(INPUT Opens)

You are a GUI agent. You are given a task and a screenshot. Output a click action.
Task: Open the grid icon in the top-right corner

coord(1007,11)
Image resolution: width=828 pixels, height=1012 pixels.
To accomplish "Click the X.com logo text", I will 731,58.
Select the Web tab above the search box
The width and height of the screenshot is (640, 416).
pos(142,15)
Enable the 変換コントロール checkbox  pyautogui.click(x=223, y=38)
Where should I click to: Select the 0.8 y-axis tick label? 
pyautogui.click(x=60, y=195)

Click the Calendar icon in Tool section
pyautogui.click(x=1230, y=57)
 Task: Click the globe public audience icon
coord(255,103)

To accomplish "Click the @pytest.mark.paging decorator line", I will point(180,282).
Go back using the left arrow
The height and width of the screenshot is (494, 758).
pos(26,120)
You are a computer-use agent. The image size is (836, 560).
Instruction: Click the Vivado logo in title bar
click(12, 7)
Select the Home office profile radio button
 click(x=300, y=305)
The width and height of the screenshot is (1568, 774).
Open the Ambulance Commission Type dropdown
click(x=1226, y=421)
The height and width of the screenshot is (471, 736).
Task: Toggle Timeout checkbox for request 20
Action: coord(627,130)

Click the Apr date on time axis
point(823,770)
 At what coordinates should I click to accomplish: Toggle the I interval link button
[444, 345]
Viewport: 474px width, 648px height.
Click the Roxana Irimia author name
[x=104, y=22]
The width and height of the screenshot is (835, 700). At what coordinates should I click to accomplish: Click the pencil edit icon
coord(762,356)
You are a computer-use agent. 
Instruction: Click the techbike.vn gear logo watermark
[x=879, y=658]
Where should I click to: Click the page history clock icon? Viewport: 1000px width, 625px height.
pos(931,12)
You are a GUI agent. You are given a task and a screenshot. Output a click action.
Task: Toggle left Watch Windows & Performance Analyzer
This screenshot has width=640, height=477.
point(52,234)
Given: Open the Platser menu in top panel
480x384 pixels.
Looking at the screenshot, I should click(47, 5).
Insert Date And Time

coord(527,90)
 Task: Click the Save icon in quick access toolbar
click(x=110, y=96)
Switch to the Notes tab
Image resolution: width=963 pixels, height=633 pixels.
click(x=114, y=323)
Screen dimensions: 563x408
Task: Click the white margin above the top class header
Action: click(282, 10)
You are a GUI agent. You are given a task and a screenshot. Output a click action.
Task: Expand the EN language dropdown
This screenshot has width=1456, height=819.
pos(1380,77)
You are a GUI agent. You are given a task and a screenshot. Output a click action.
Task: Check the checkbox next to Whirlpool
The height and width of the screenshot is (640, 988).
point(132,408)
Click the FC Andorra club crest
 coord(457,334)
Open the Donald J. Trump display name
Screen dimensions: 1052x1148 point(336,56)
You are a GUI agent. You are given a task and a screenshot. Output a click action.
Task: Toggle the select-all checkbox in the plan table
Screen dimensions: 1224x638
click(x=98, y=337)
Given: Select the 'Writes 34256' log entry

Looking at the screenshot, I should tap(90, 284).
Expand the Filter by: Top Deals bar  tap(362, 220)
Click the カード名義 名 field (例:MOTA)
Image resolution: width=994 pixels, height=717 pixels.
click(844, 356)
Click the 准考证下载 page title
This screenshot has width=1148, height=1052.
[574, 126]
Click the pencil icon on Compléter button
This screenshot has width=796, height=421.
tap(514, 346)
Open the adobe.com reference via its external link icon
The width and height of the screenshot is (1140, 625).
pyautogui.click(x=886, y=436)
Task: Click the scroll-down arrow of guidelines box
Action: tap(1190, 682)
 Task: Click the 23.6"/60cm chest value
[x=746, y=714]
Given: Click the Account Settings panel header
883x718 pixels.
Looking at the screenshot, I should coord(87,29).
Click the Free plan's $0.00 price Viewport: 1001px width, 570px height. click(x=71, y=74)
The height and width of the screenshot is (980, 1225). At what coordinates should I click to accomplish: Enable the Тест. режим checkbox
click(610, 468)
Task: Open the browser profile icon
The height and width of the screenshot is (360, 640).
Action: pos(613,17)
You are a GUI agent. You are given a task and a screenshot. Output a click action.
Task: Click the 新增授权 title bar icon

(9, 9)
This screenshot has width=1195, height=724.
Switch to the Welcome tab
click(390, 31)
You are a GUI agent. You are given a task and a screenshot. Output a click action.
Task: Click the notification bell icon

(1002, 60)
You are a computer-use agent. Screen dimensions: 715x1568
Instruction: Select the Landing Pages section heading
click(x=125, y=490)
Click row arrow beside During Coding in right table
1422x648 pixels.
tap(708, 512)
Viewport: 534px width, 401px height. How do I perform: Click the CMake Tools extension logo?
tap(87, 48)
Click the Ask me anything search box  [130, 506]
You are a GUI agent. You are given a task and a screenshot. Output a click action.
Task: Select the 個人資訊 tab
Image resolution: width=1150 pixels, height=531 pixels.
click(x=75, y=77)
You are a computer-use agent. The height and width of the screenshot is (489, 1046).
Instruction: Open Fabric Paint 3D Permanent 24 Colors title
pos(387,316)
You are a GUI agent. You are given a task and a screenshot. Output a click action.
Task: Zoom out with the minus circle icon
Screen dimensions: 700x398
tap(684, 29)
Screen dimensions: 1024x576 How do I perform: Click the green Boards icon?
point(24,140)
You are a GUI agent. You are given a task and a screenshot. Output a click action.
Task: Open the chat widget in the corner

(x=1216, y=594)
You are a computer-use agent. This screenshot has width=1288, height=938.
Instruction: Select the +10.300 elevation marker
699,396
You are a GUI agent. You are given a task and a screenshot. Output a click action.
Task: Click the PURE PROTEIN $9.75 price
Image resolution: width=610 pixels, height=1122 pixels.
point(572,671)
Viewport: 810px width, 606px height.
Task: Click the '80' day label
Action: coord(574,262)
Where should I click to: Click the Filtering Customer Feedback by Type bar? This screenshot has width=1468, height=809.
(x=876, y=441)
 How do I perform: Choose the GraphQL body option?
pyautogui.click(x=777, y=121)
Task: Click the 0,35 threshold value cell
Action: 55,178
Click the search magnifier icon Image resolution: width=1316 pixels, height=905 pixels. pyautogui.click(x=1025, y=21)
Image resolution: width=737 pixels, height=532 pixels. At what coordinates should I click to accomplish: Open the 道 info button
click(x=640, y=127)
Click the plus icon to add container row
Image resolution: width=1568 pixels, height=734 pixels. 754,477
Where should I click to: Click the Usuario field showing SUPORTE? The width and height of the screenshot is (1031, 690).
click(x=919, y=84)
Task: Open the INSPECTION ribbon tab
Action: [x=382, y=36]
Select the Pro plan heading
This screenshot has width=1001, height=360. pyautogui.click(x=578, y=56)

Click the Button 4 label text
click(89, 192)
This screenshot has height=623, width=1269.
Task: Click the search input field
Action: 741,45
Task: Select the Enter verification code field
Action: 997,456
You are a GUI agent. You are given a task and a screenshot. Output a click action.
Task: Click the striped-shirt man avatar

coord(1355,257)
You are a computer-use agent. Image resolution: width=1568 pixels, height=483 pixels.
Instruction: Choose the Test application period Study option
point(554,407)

(INPUT Closes)

■ AIM OF THE EXERCISE
Locate and copy each line in the data above that includes the word "price".

■ PROBLEM SOLUTION
Click the Free plan's $0.00 price Viewport: 1001px width, 570px height. click(x=71, y=74)
Task: Click the PURE PROTEIN $9.75 price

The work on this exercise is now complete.